For I actually agree with some of the left’s critique of the religious right and their drive to impose their beliefs on the rest of us, although I think the threat is vastly overstated for purely political purposes. And the religious right’s intolerance of gays, of the teaching of science that contradicts dogma, and of the “godlessness” of the political opposition all contribute to a coarsening of political dialogue.
And it isn’t just the hard, evangelical right that exhibits this kind of intolerance. Many of my fellow conservatives, in their zeal to prosecute the War on Terror, much too often use too broad a brush in condemning Islam and, by extension, the left itself for what they see as failures to stand up to the extremists or worse, sympathize with their goals. The fact that moderate Muslims are too eager to play politics with Islamism by piggybacking their grievances on the attention garnered by the terrorists doesn’t mean that they support violence. They should be roundly criticized for their moral blindness not for the fact that they share a general belief system with the murderers.
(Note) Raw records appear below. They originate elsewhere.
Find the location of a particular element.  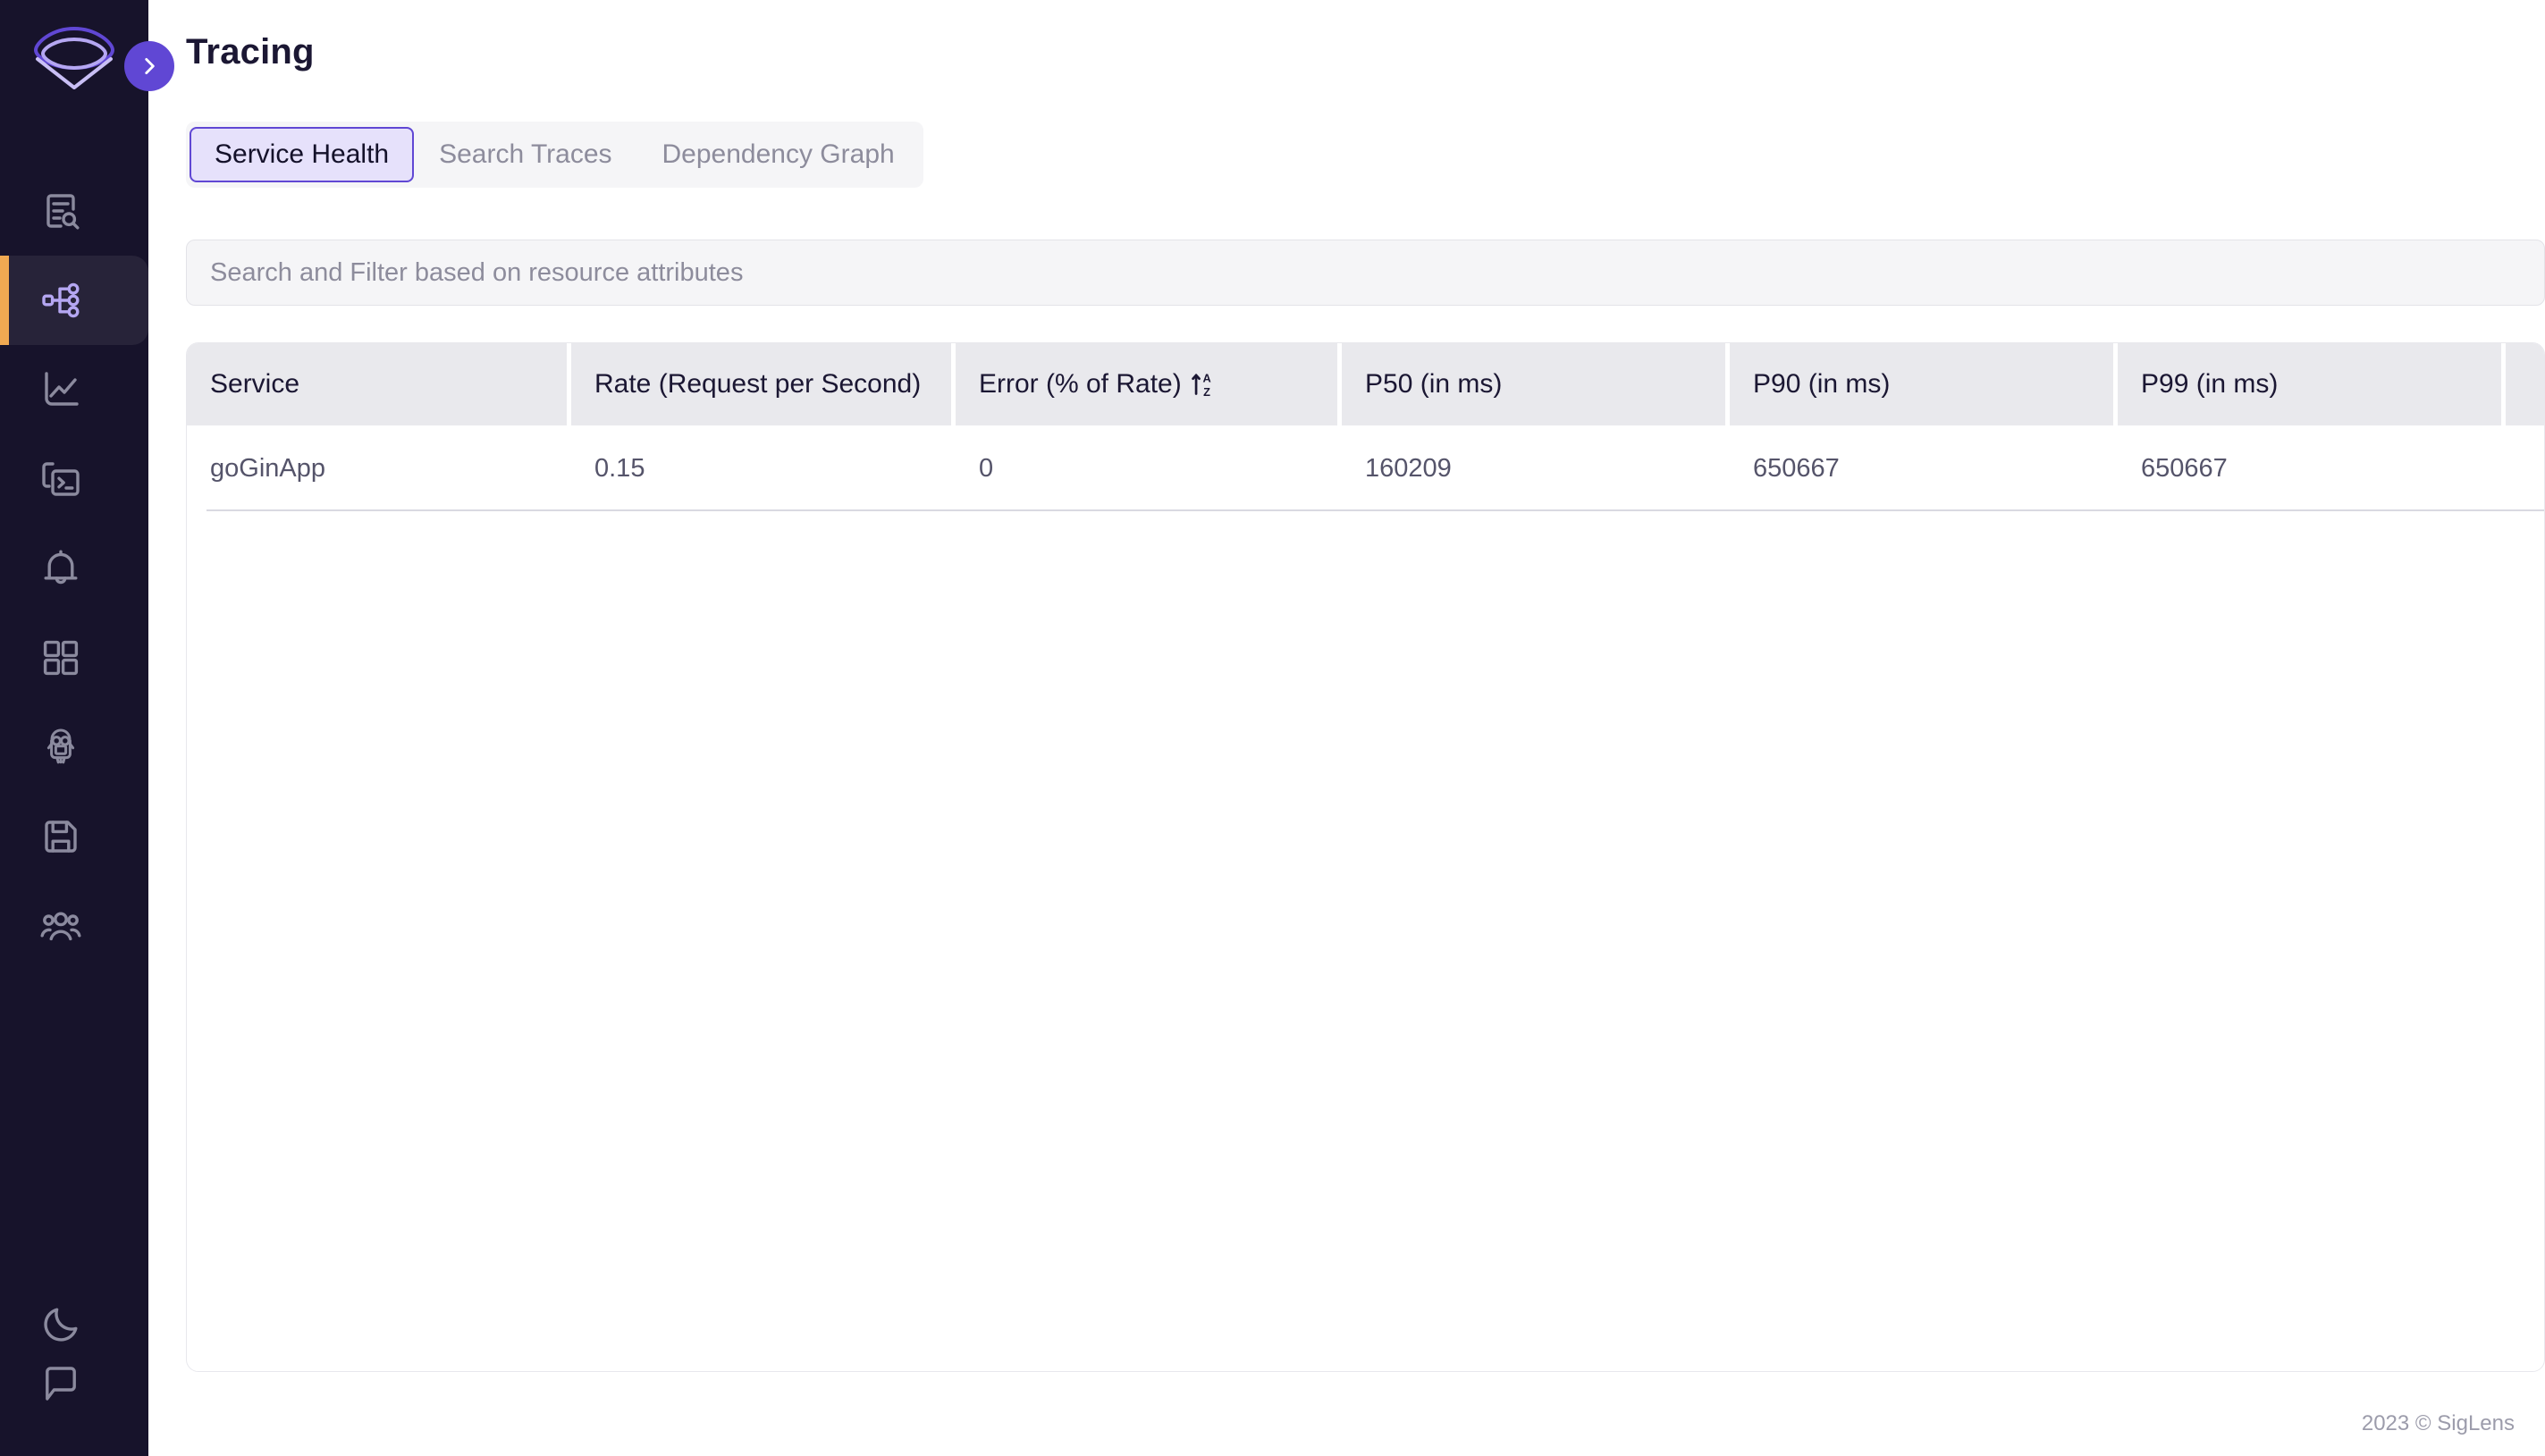

sidebar-nav-list is located at coordinates (74, 568).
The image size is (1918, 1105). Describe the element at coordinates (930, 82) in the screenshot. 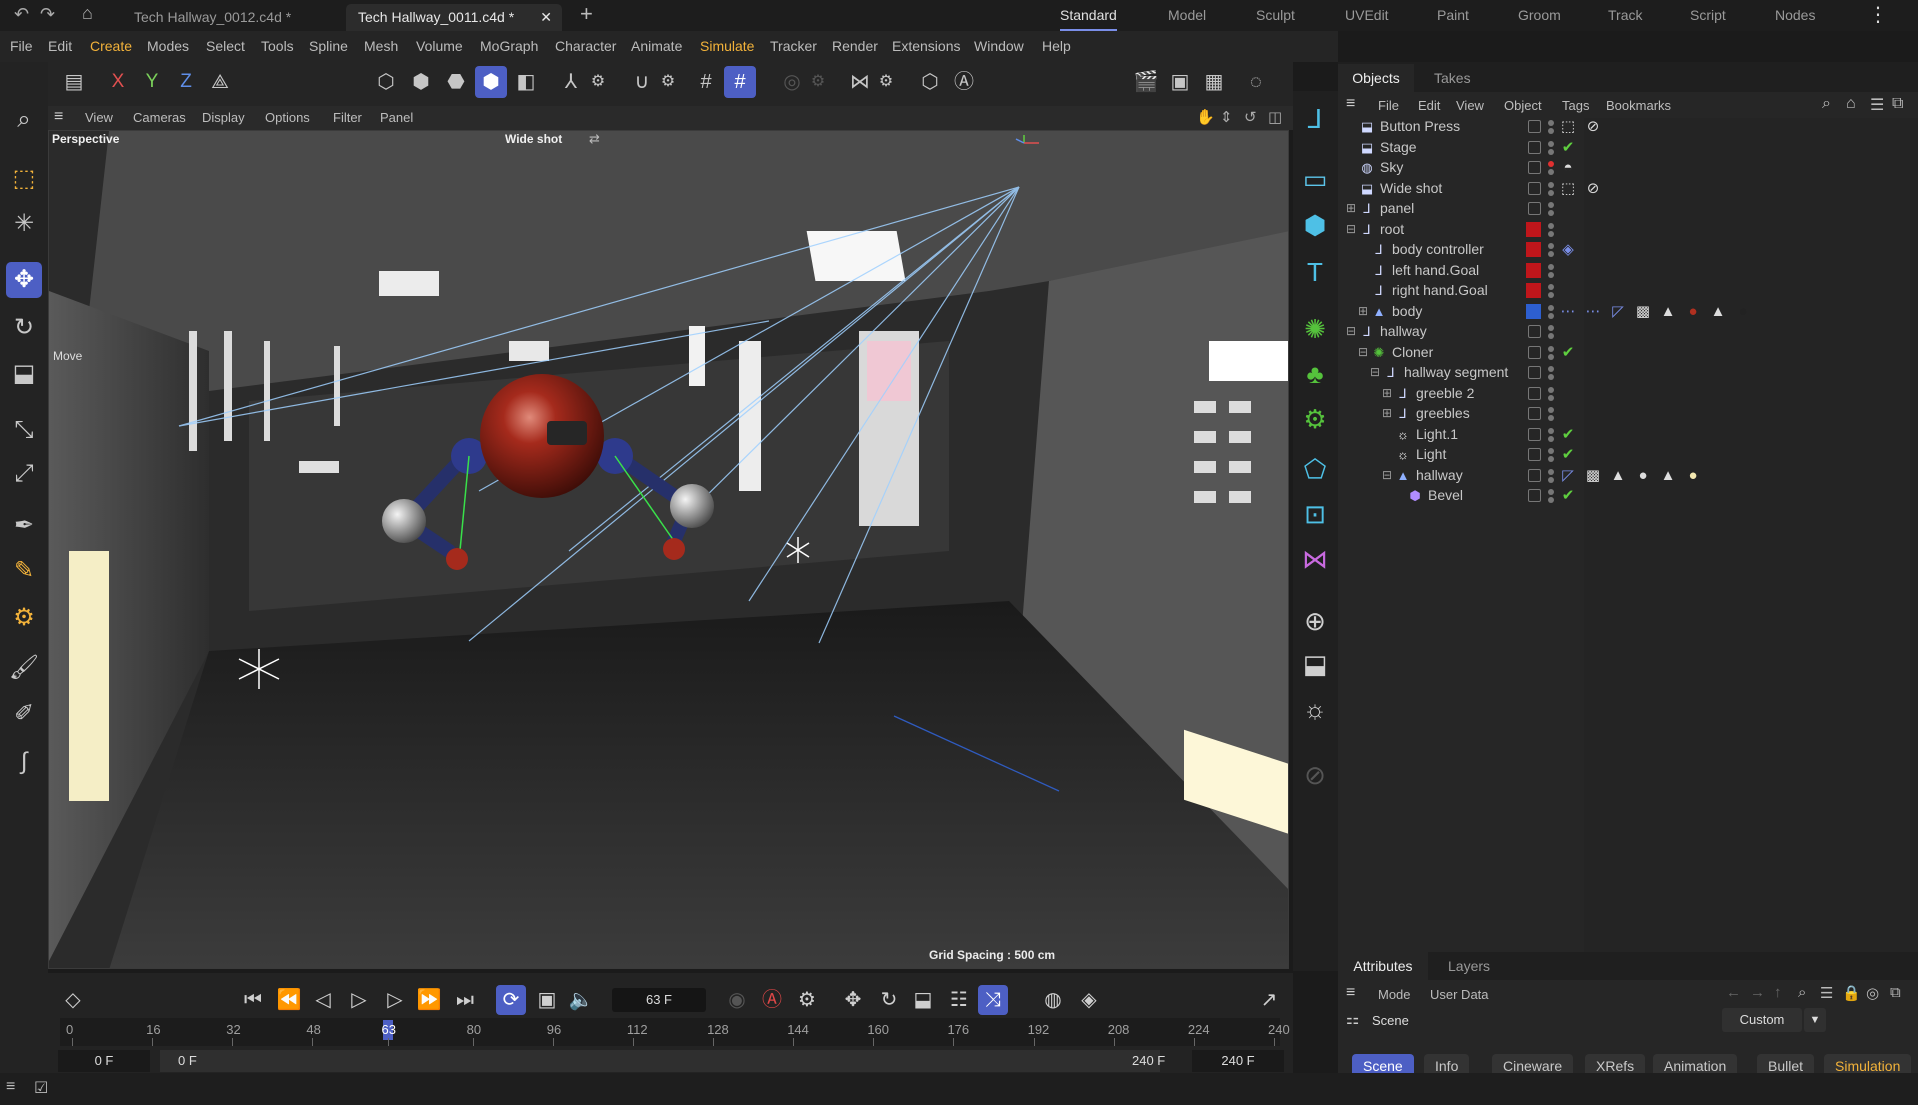

I see `viewport-solo-icon: ⬡` at that location.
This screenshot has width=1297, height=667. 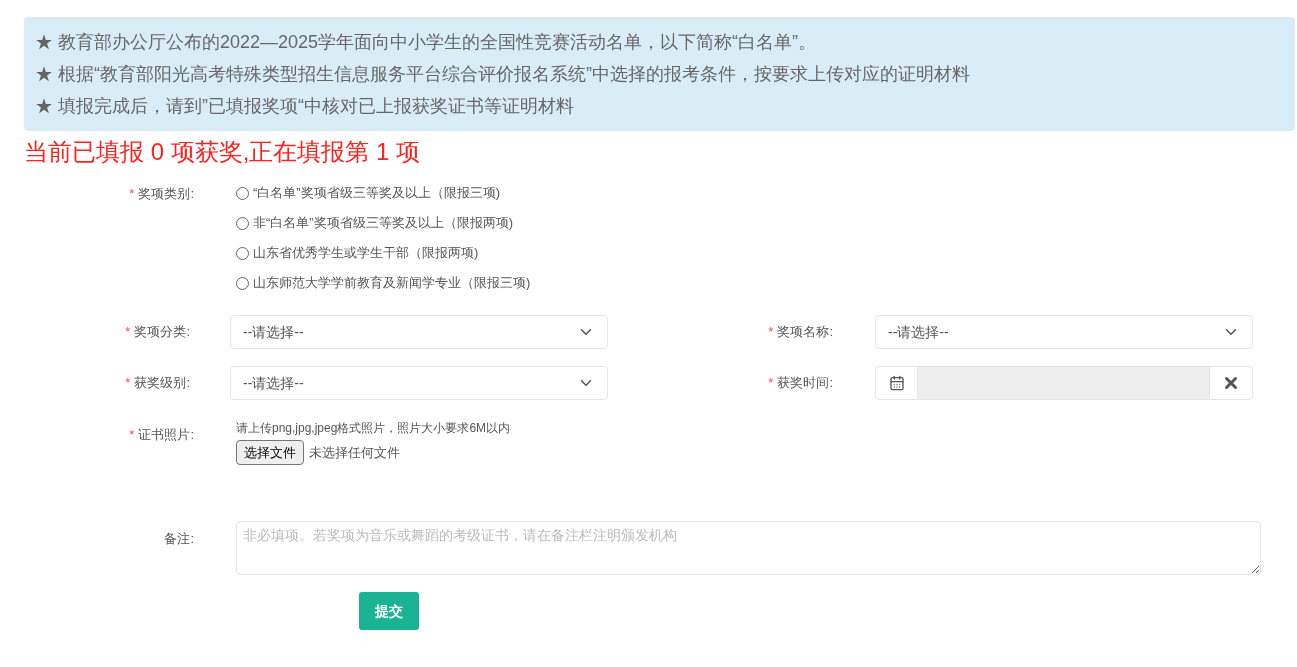 What do you see at coordinates (166, 435) in the screenshot?
I see `field-label: 证书照片:` at bounding box center [166, 435].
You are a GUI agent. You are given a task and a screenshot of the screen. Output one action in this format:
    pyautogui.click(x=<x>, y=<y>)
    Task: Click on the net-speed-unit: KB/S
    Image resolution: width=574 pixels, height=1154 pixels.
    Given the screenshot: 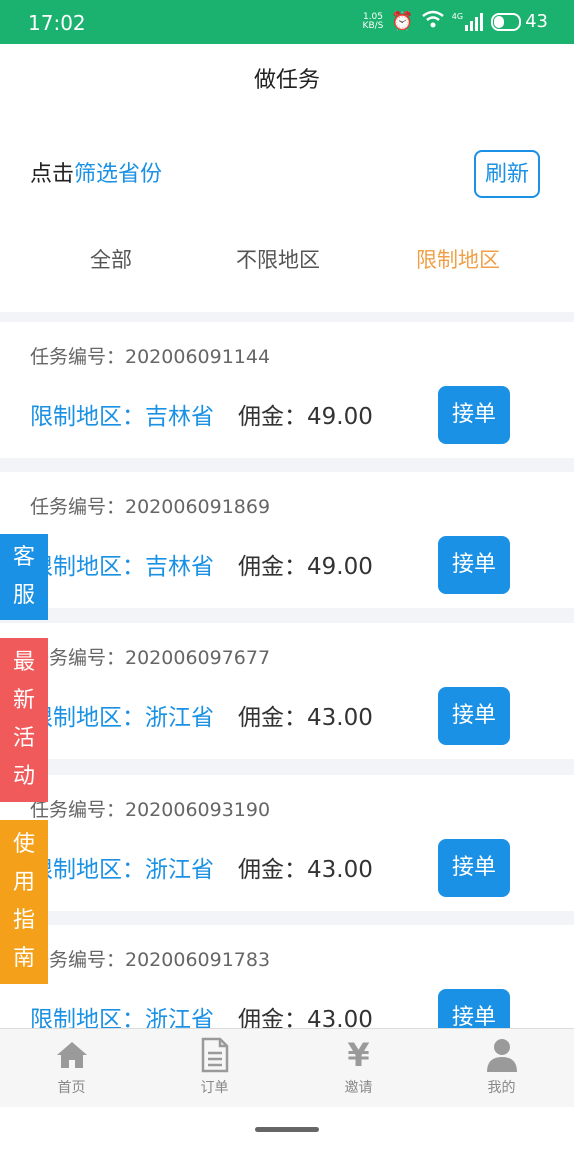 What is the action you would take?
    pyautogui.click(x=373, y=26)
    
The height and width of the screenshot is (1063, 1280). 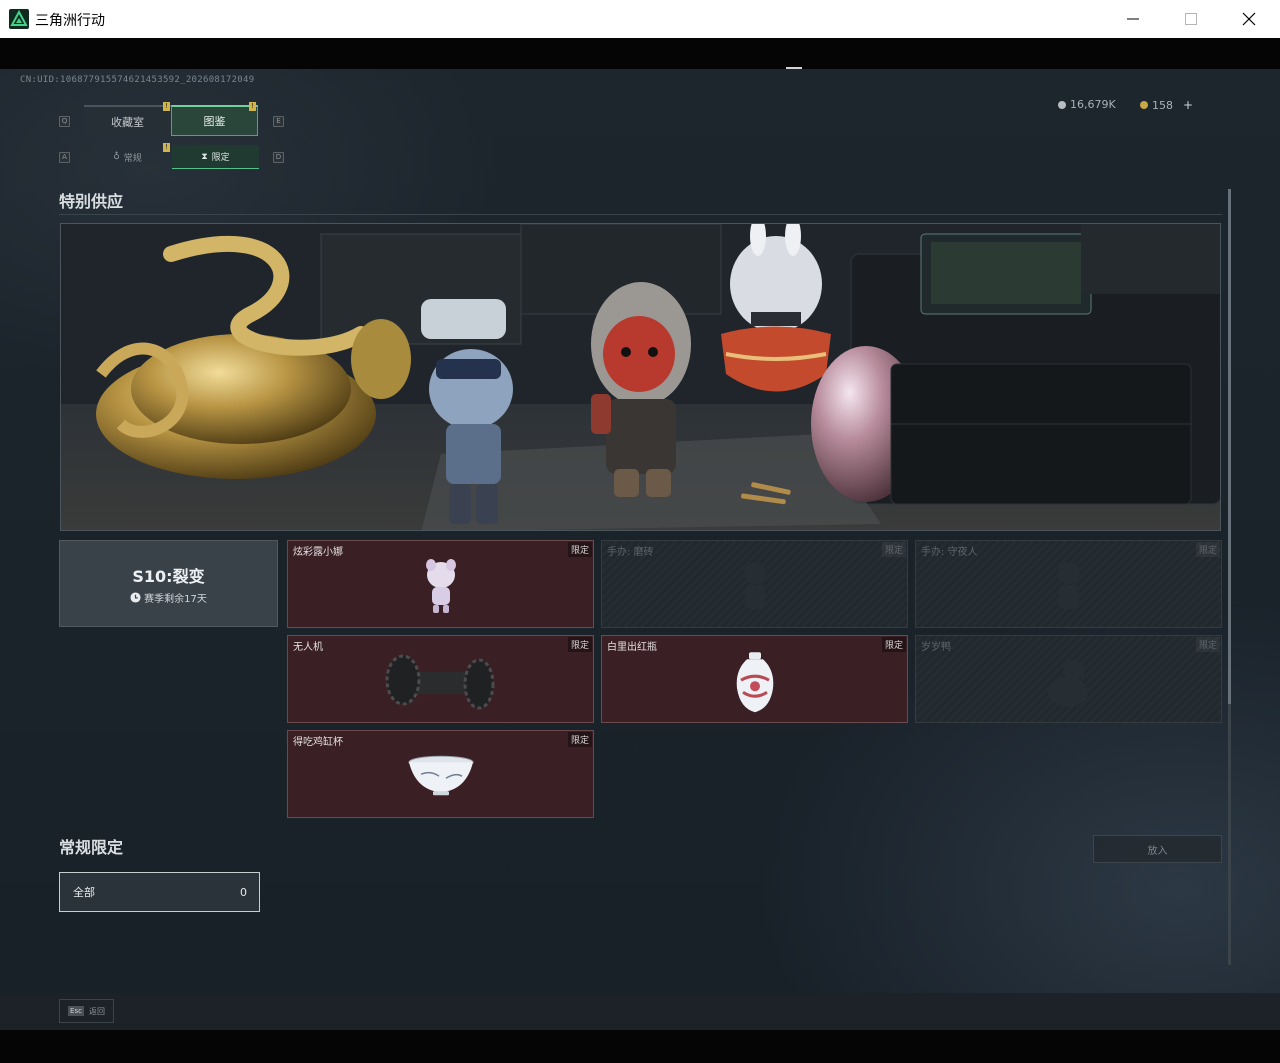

I regret to say that even though many conservatives may deny it, their criticisms of Islam as a religion that seeks to enslave the rest of us smacks of the same kind of prejudice and ignorance exhibited by the left toward Christianity. It has the same out of control feel to it - as if by its very shallowness, it can cover a multitude of sins, both real and imagined. Both critiques should be rejected for what they are; muddled thinking born out of a desire to score political points rather than objectify the nature of the threat - be it radical Islamism or radical Christian fundamentalism.
I don’t expect any of this to change anytime soon. The echo chamber here in Blogland is a powerful instrument that enslaves adherents to a particular worldview and will brook no opposition. Apostasy on both sides is punished severely. One wonders if we’ll ever be able to get back to a place where we can all view the intersection of religion and politics with a wary but welcome attitude, seeing the moral underpinnings supplied by religion as a plus for our politics while recognizing the dangers of using politics to trash the belief systems of others.
UPDATE
Frank Martin (of the excellent blog Varifrank) in the comments points out that the National Park Service does indeed gladly give the age of the Grand Canyon on its website.
What’s more, it appears that the group of park employees who sent the letter, vastly exaggerated their charge that the age of the Canyon could not be disseminated to the public.
What they’re bitching about is that a book that posits the notion that Noah’s flood caused the Canyon to be formed is still on the shelves after a year of dithering by Park bureacrats. I can’t tell if this is bureaucratic stupidity or the imposing of religious beliefs by Bush appointees on scientific questions. Whatever it is, the book should be taken off the shelves, especially after a directive stating that Park bookstores should be akin to schoolrooms rather than libraries was handed down.
And I can’t find anywhere in the linked letter where they actually say no one is allowed to give the true age of the Canyon (about 550 million years). It appears that Frank’s belief that this is simply more BDS on display is correct.